Suicidio asistido

Chica estadounidense, de 29 años, casada desde hace algo más de un año y enferma de cáncer terminal. Brittany Maynard es conocida por acogerse al suicidio asistido, que tendrá lugar más pronto que tarde. Ésta es su decisión. Totalmente respetable, pero no coincido con ella, no tanto por el debate sobre si quitarse la vida o mandar que te la quiten es acertado o no, sino porque esta chica que contrajo matrimonio hace poco tiempo realmente no se ha enterado de nada. Empecemos por la frase: “En la salud y en la enfermedad… hasta que la muerte nos separe”. Esto es amor. Amarse cuando haya una salud de hierro y cuando falte, en la vejez y en la juventud, cuando nos sintamos útiles y cuando ya no sirvamos para mucho.

Esta joven había previsto el suicidio asistido para mañana día 1 de noviembre, pero lo ha pospuesto porque, en sus propias palabras, “todavía me siento lo suficientemente bien, todavía tengo la suficiente alegría, todavía río y sonrío con mi familia y con mis amigos, así que creo que este no es el momento adecuado”. Al parecer, el momento adecuado será cuando ella no se siente tan bien, porque el amor, para ella, es un sentimiento que viene y que va.

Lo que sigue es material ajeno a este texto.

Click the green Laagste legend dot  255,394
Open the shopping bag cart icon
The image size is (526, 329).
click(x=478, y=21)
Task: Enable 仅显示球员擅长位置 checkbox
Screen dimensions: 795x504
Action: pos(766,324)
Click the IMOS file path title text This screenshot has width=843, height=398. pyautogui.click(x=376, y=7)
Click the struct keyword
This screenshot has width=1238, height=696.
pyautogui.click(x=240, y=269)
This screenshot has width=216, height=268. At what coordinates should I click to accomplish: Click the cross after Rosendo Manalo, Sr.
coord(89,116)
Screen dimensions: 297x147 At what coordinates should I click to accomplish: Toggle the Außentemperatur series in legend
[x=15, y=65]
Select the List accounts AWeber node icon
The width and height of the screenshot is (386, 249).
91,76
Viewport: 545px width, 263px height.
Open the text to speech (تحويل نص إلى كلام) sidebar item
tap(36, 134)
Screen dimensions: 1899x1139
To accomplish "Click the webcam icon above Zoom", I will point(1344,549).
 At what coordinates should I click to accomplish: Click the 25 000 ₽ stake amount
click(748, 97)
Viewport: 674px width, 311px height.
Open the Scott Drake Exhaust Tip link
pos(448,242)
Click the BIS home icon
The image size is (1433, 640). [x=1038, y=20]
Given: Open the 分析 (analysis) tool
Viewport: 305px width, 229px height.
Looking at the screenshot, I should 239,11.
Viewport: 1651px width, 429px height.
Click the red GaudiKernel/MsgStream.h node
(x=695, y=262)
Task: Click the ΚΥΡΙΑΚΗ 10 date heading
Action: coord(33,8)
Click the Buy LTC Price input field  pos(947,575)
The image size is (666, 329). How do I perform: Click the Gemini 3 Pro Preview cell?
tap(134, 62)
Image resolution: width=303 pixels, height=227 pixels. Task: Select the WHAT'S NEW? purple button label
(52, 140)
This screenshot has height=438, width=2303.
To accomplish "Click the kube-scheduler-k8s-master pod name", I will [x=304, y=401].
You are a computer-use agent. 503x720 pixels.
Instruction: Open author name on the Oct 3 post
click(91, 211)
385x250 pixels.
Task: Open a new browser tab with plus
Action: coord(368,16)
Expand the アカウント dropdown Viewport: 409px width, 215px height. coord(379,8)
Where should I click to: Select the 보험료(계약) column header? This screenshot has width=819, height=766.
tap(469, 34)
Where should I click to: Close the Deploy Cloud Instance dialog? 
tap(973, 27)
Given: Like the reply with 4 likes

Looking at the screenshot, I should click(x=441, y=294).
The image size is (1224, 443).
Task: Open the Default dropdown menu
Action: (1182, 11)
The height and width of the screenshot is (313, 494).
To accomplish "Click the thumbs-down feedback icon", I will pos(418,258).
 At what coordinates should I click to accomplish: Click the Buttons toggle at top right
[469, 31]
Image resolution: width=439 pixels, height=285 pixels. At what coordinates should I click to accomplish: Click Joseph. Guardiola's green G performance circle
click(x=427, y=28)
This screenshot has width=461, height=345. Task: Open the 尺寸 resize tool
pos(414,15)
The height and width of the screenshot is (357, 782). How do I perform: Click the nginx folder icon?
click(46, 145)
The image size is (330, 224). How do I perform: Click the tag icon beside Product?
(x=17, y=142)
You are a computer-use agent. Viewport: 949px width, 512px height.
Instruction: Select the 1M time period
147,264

Como llegará un momento en el que no se sentirá bien ni físicamente ni psicológicamente; lo mismo puede que no llegue a reconocer a sus familiares; por no decir que sufrirá mucho dolor por el avance de la enfermedad, Brittany prefiere quitarse del medio, así ella no sufre y los que están a su alrededor tampoco. Porque ese “hasta que la muerte nos separe” es la muerte que Brittany decide cuándo se ha de producir, no la que le viene dada y que desconoce por completo cuándo tendrá lugar.

Su madre le había dicho que no le importaba cuidar de ella en el estado en el que se encontrara y el tiempo que viviera, pero se ve que la joven no quiere hacer pasar por eso a sus familiares ni a ella misma. Es más, creo que primero ha pensado en la vergüenza que sentirá ella al ver sus capacidades físicas y psíquicas mermadas, y después en el supuesto daño que su enfermedad causaría a los demás.

Permitidme esta reflexión. Cuando el ser humano se expone a cualquier tipo de sufrimiento, es tanto el miedo que le genera que se olvida de amar, porque sólo piensa en que no podrá sobrellevar lo que está viviendo, incluso a veces se pone en lo peor antes de que llegue. Brittany no se ama a sí mismo, sólo se quiere cuando tiene salud, pero no cuando tiene una enfermedad terminal fulminante. Se considera como una carga y ha perdido el sentido de todo. No es capaz de aceptar esa situación, ni dejarse amar por los demás porque ella es la que está en el derecho a decidir sobre su vida.

Qué fácil es decir: “me largo, ahí os quedáis”. Hasta qué punto tiene que estar desesperada esta mujer para dejar de amar y estar dispuesta a abandonar a su marido, familia y amigos. Qué difícil le tiene que resultar levantarse cada mañana para luchar, cueste lo que cueste, por los que más quiere. Pensé que la juventud era un tiempo para hacer locuras, para amar, para luchar y volver a empezar, para ser optimisma y nunca perder la ilusión pase lo que pase. Se ve que Brittany es una excepción.